-- Entries provided follows --

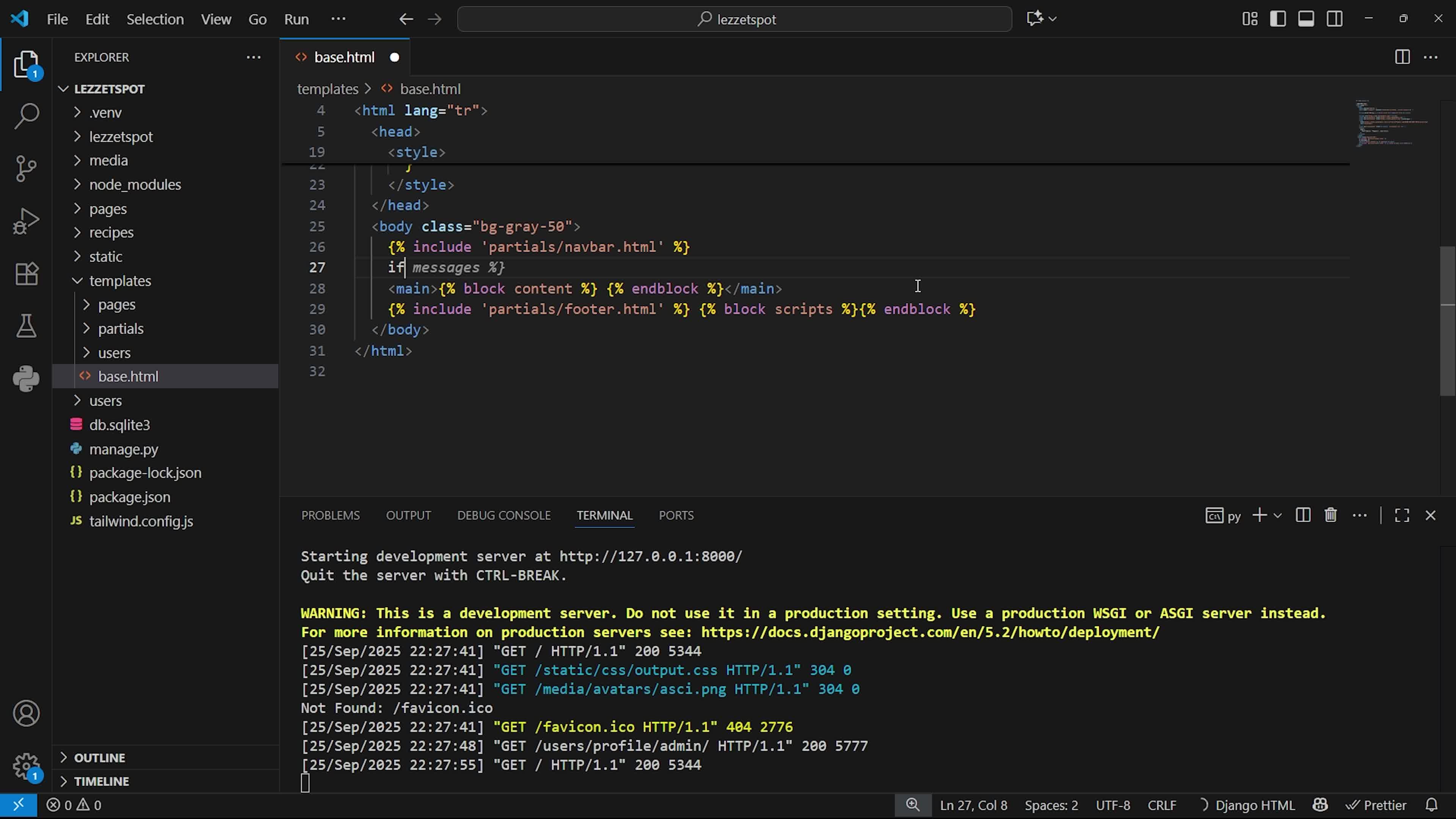Open the new terminal launch profile dropdown
The width and height of the screenshot is (1456, 819).
click(x=1277, y=516)
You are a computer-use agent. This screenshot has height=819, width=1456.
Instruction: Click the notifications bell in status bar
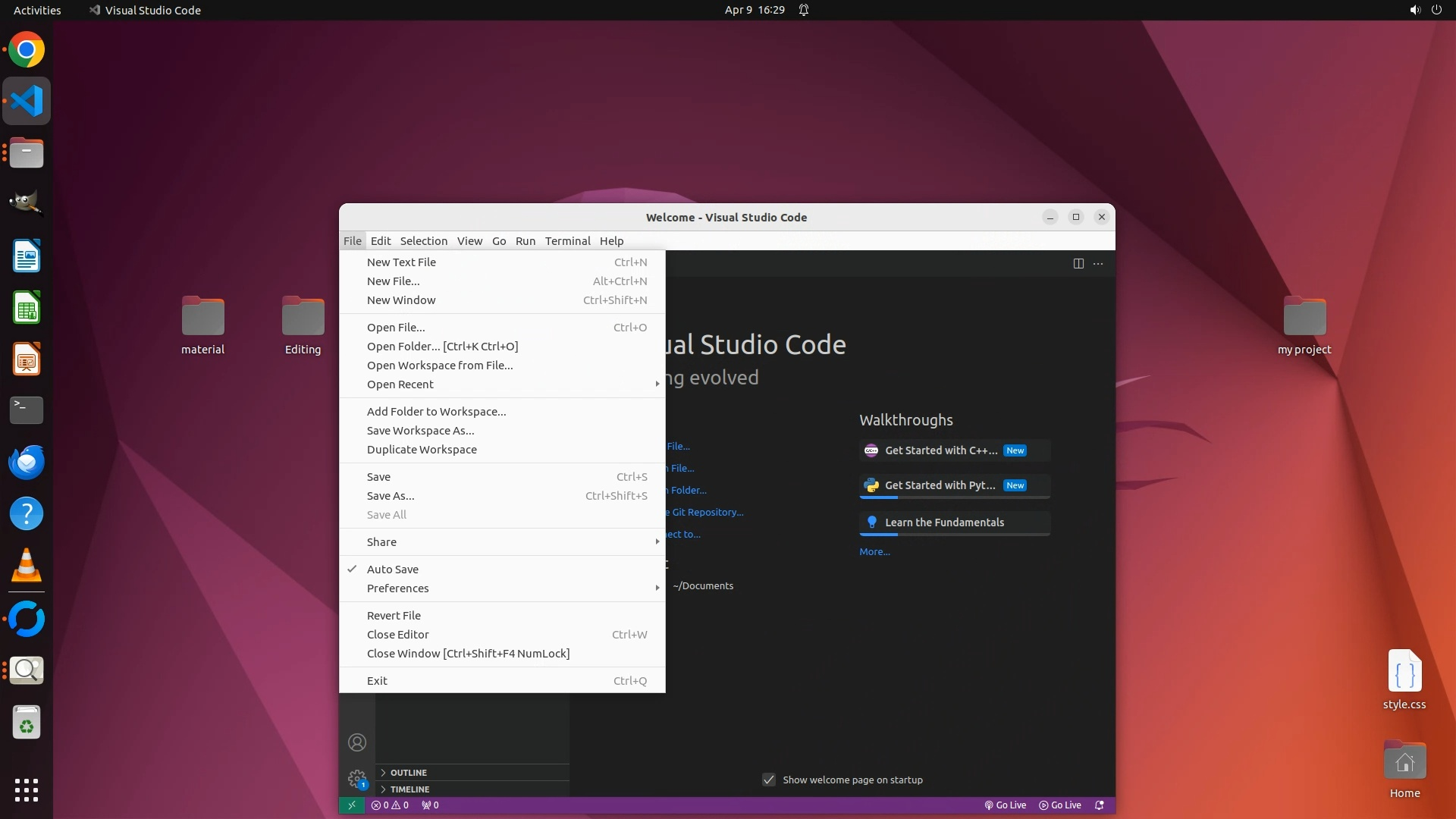[1100, 805]
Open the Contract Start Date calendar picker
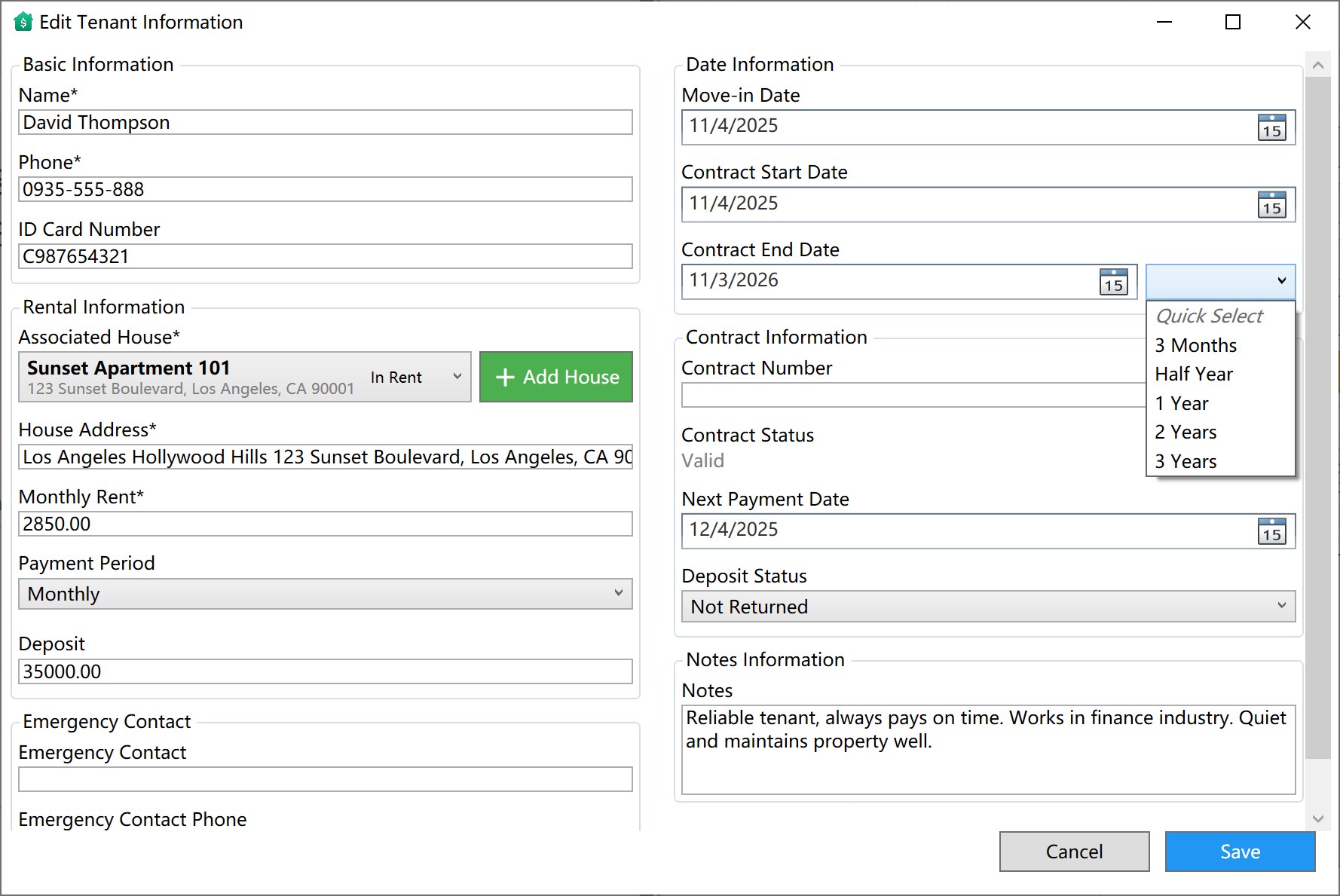 click(x=1271, y=204)
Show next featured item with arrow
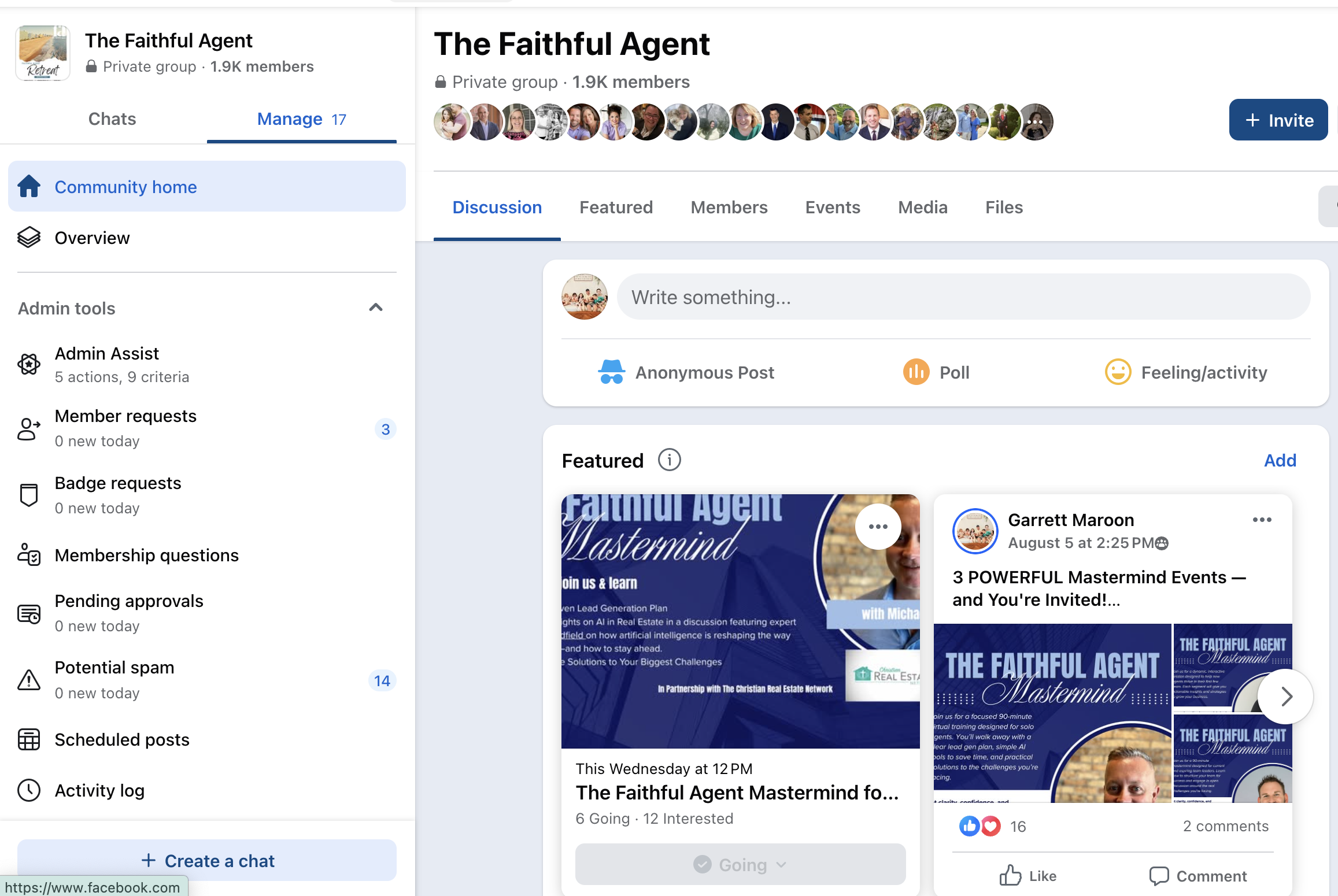Viewport: 1338px width, 896px height. [1285, 697]
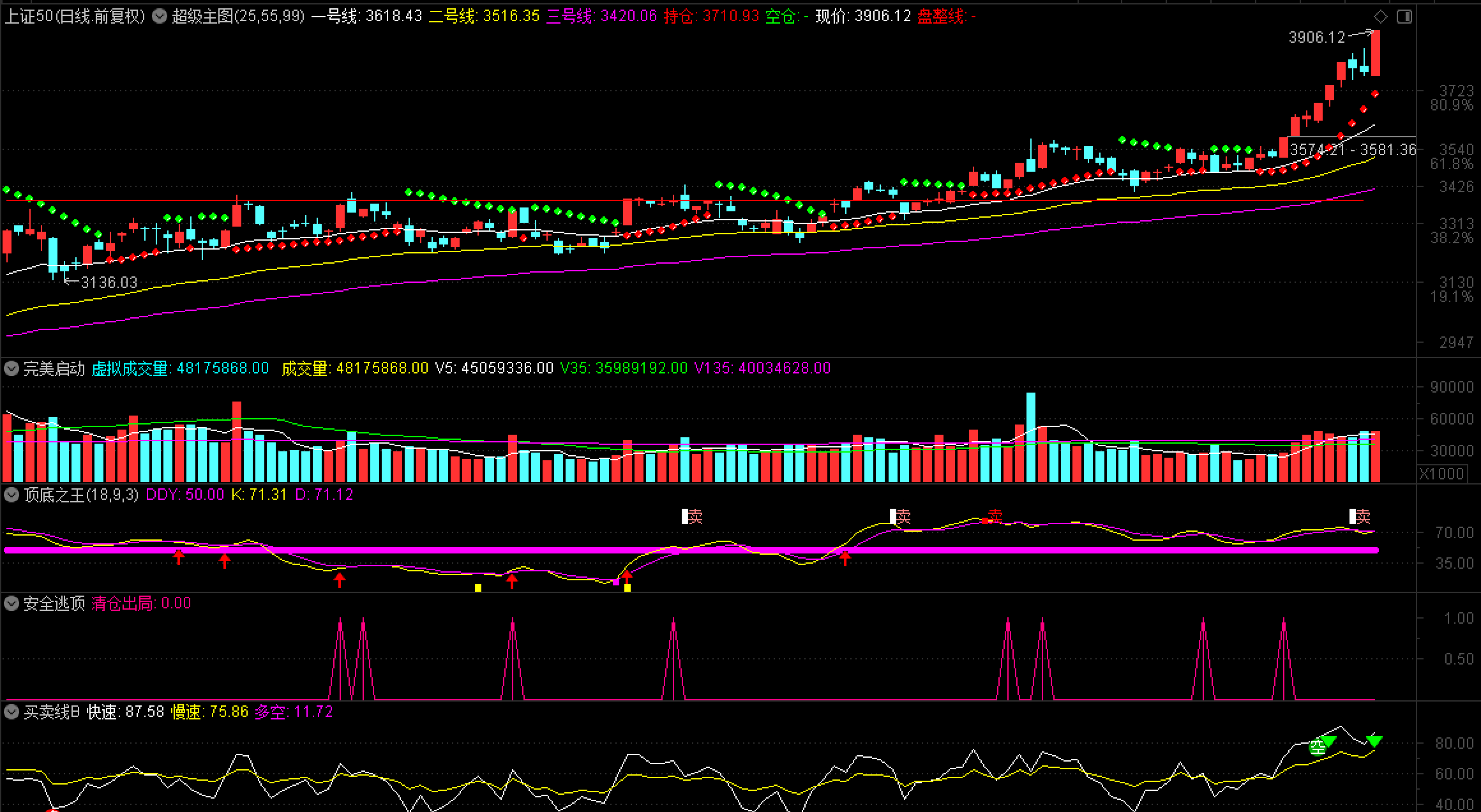Select the 买卖线B indicator name
Screen dimensions: 1481x812
[x=52, y=712]
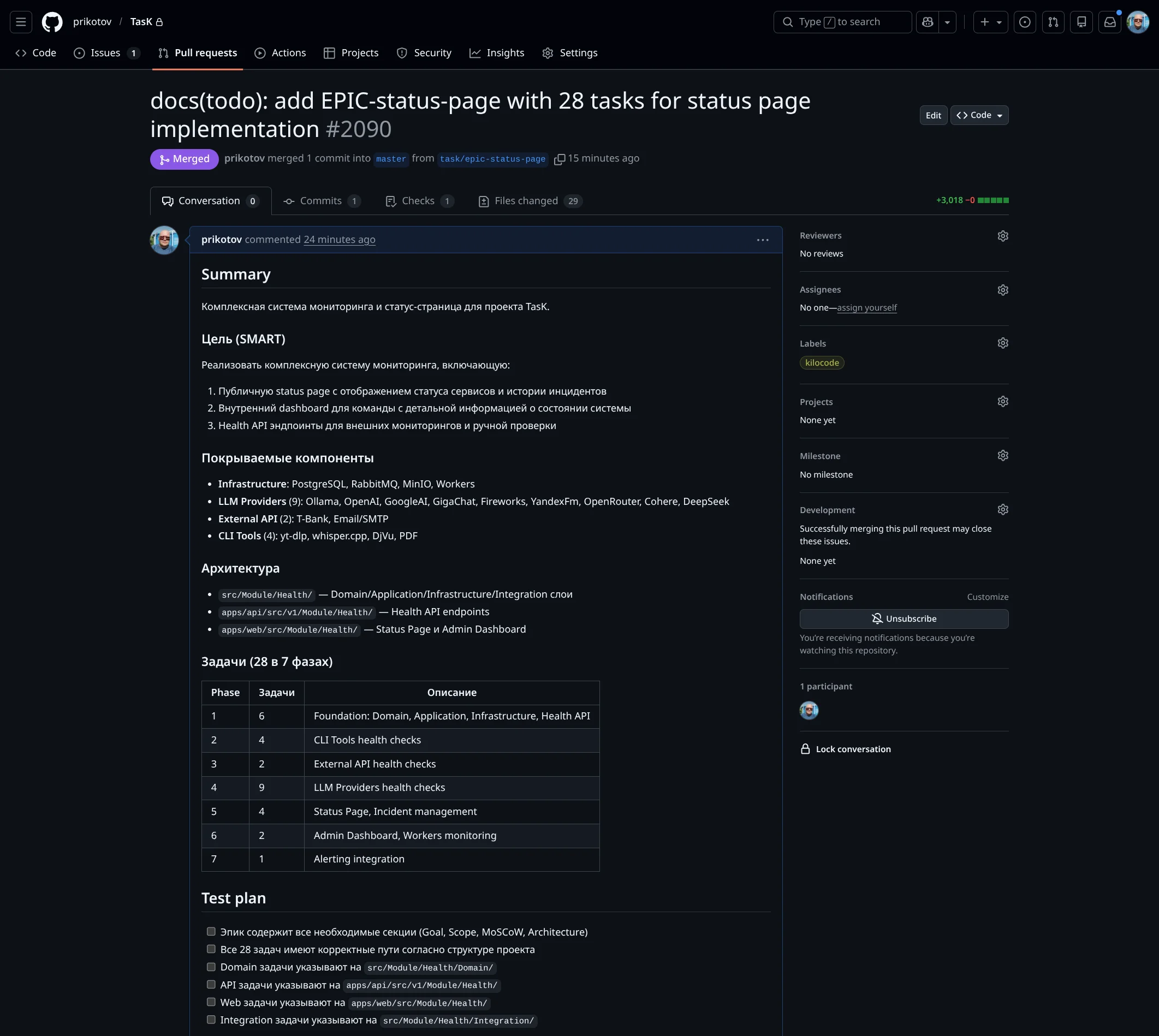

-- Entries provided concluded --

Output, exactly and without pictures, the span of lines that starts at the line containing "You are a computer-use" and ends at the last line above.

You are a computer-use agent. This screenshot has height=819, width=1456.
Instruction: Click the notifications bell in status bar
[1100, 805]
Open the Contract Start Date calendar picker
 click(x=1271, y=204)
Show next featured item with arrow
Viewport: 1338px width, 896px height. [1285, 697]
Select the 买卖线B indicator name
Screen dimensions: 1481x812
[x=52, y=712]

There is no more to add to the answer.